It can’t be easy, thinks Nicholas, for a man of advanced years to rise from his knees to a standing position in the same instant all his secrets are exposed, and still maintain some semblance of dignity. But John Lumley achieves it with some grace.
Lizzy Lumley is still kneeling. She stares up at Nicholas, a look of terror on her face. Francis Deniker, for all his priestly apparel, looks like a man caught in the act of purse-diving a judge of the Queen’s Bench.
‘Don’t blame yourself, Gabriel,’ Lumley calls out, trying to spot his secretary in the semi-darkness of the gallery. ‘Close the door. Stay outside until I call. And say nothing of this to anyone – understand?’
‘But, my lord, this man is an informer, I’m sure of it. I’ve had my fears about him since he arrived,’ Quigley calls back.
‘And I should have heard them, Gabriel. But what is done is done. Let Dr Shelby and I speak awhile.’
Quigley hesitates. He wants to ram the dagger into Nicholas’s back as deep as the hilt will allow.
‘Gabriel—’
‘Very well, my lord,’ says Quigley reluctantly. He steps back. But not before he gives Nicholas a parting jab with the tip of the blade. Nicholas feels a hot, sharp pain low down on his right hip, and a warm trickle of blood running down over his right buttock. ‘You’re lucky, spy,’ Quigley rasps in his ear. ‘If this were not a holy place—’
The stinging pain stays with Nicholas as he descends the stairs at Lumley’s command. Reaching the bottom, he steps out into the candlelight as bravely as he can.
‘Merciful heaven, Husband. We are utterly undone,’ Lizzy Lumley whispers when she sees him.
‘That rather depends on Dr Shelby, Mouse.’
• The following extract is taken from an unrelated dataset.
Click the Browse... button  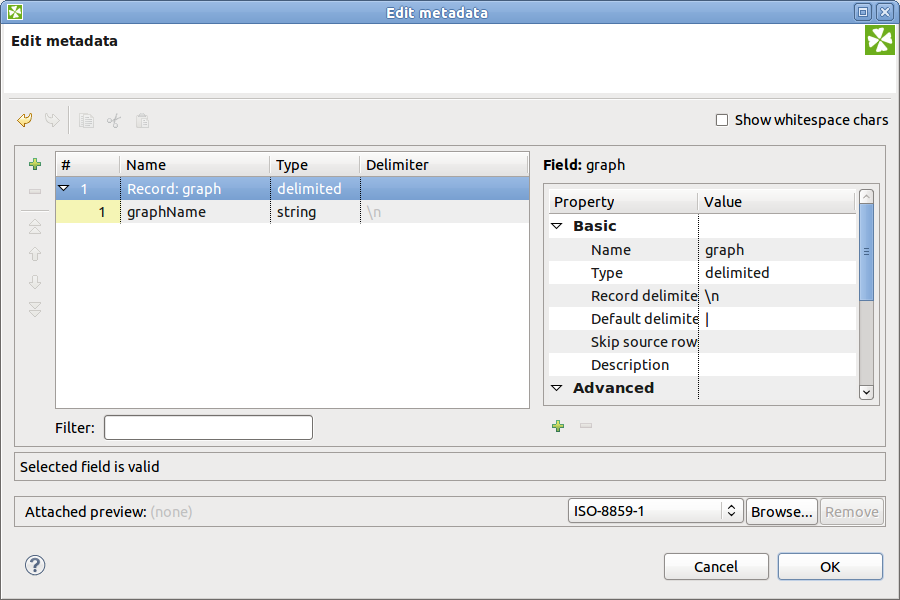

Francis Deniker is packing away his vestments in the pine reliquary like a travelling haberdasher at the close of a country fair. Perhaps he thinks he can make Nicholas un-see what he has seen. His hands are shaking and his skin has the pallor of a man about to face the axe – which is almost a certainty, if Nicholas survives to tell Robert Cecil what he has witnessed.
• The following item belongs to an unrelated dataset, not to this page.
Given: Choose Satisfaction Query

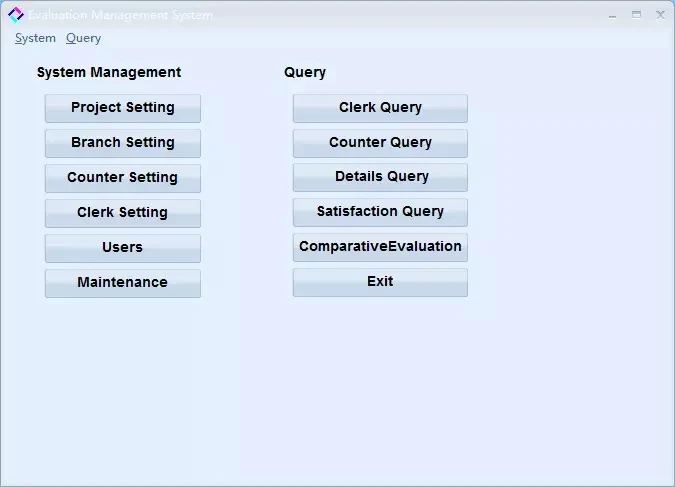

‘I should have taken more heed of Gabriel, Mouse,’ Lumley says with a slow shake of his head as he helps his wife to stand. ‘We’ve been at this young man’s mercy since the moment he arrived at Nonsuch. Isn’t that so, Dr Shelby?’
Nicholas doesn’t know how to answer.
‘I always knew my enemies would send someone here to shatter all this,’ Lumley says, the merest hint of a wry smile on his lips. ‘The question is, Dr Shelby, which one of them was it?’
Lady Katherine Vaesy.
Bianca has heard Nicholas speak only of Sir Fulke, the great but apparently incompetent anatomist. Is Katherine his wife? Or his winsome daughter? A fair cousin, perhaps? Whatever her connection, Bianca imagines her suffocating in silk, crushed under a weight of pearls, troubled by nothing worse than which of her many maids to call upon first to comb her hair.
But you can’t claw like a Veneto maid when she’s faced with a rival, Bianca tells herself with a tight smile. You’d be as much use with a blade as Vaesy himself, if what Nicholas says about you is true. In a dark piazza in Padua, surrounded by a bunch of over-enamoured gallants, you’d have no idea which bit of them to kick first.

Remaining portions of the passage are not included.